More painful still are the mistakes that make it to the client. I was having difficulty with a very demanding client because she didn’t understand certain technical aspects of building a web site. In a dra. copy of a document she requested, I used “compliment” instead of “complement.” I was suggesting an item said something nice about another item instead of suggesting that two items worked well together. The client was furious, and for a variety of reasons we eventually parted ways. Ouch. These are lessons you should have learned already, and now you never forget.

Fortunately, these are the very few words that continue to trigger intellectual pain. Having survived years of “word haunting,” however, I now find I’m much less tolerant of other people’s mistakes. Among the most irritating are those in TV commercials that one has to endure more than once!

I’ve now heard the Fiber and Spice commercial at least three times that explains why you should take the supplement with 12 ingredients.
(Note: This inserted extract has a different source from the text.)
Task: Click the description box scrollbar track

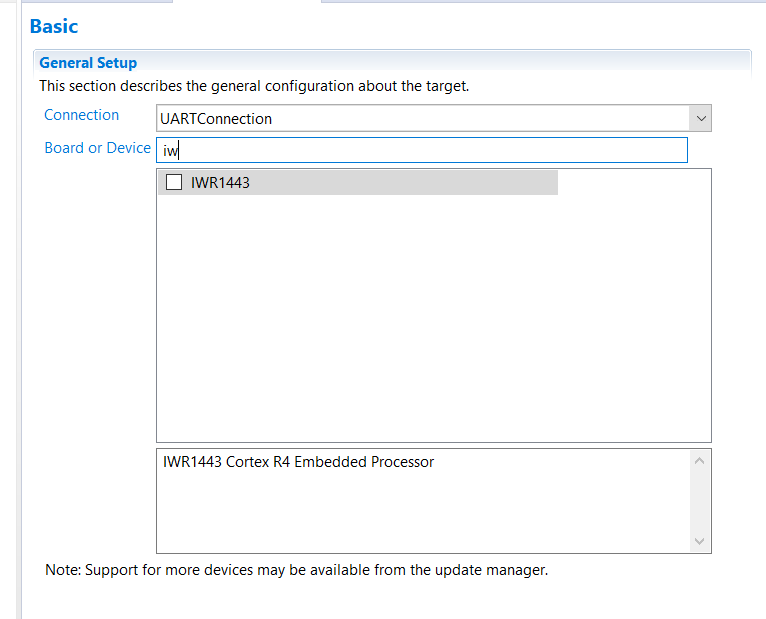Action: click(x=700, y=500)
The announcer proudly lists them with cinnamon, cloves and turmeric among them. Except she says tumeric, losing the “r,” as virtually everyone does. Listen for it. It’s a popular spice these days, for health as well as flavor, so it’s hard to miss. This was one of my more recent private revelations when I heard a TV chef stressing the correct pronunciation. Now I can’t NOT hear it.

And of course, there are the common grammar rules that when broken feel to me like a fingernail scraping a blackboard: “Give it to him and I;” “She and me went shopping;” “Lacking a green thumb, the plant on my desk died.” My mental grammar policeman is the late Miss Georgia Shrigley, my eighth-grade English teacher who taught us to diagram sentences. There were no dangling participles in her class!

Often modern technology can help. Microso. Word tries to correct indirect sentences, bad grammar, and missing commas. But it flagged only one of the three errors I purposely inserted in the previous paragraph. One must not forget the Mother-of-Them-All, Spell Check (and the many similar programs). Most incorrect spellings are found but it would not have caught my usage issues with “compliment” and “complement” or “insure” and “ensure.” There is, of course, always the risk of its substituting an incorrect word in the attempt to fix a misspelling. We’ve all been there. Will Artificial Intelligence be any better? Only if Miss Shrigley’s eight grade curriculum is in A.I.’s foundation data base. Yet, language is not static, and even Miss Shrigley’s lessons may not hold up.

We’re faced with the reality of changing linguistic standards. Few cringe anymore when a sentence ends with a preposition. Splitting an infinitive is also tolerated, even in some grammar books preferred. Just what is “correct” English is continually debated, and new words are added to the dictionary every year. Pronunciation shifts with the influence of foreign language, media, advertising, and geography. There is often more than one “correct” spelling for a word. What is one to do? I am no longer adding words that haunt. I look up words I don’t know or of which I am unsure [should I have written “unsure of” ???]. But I also try to be more tolerant and try to ignore words with ambiguous appropriateness.

Does that mean no one is haunted by words anymore? I doubt it. While ghosts in the attic can be dismissed as fiction, one’s self-inflicted ghosts are harder to exorcize.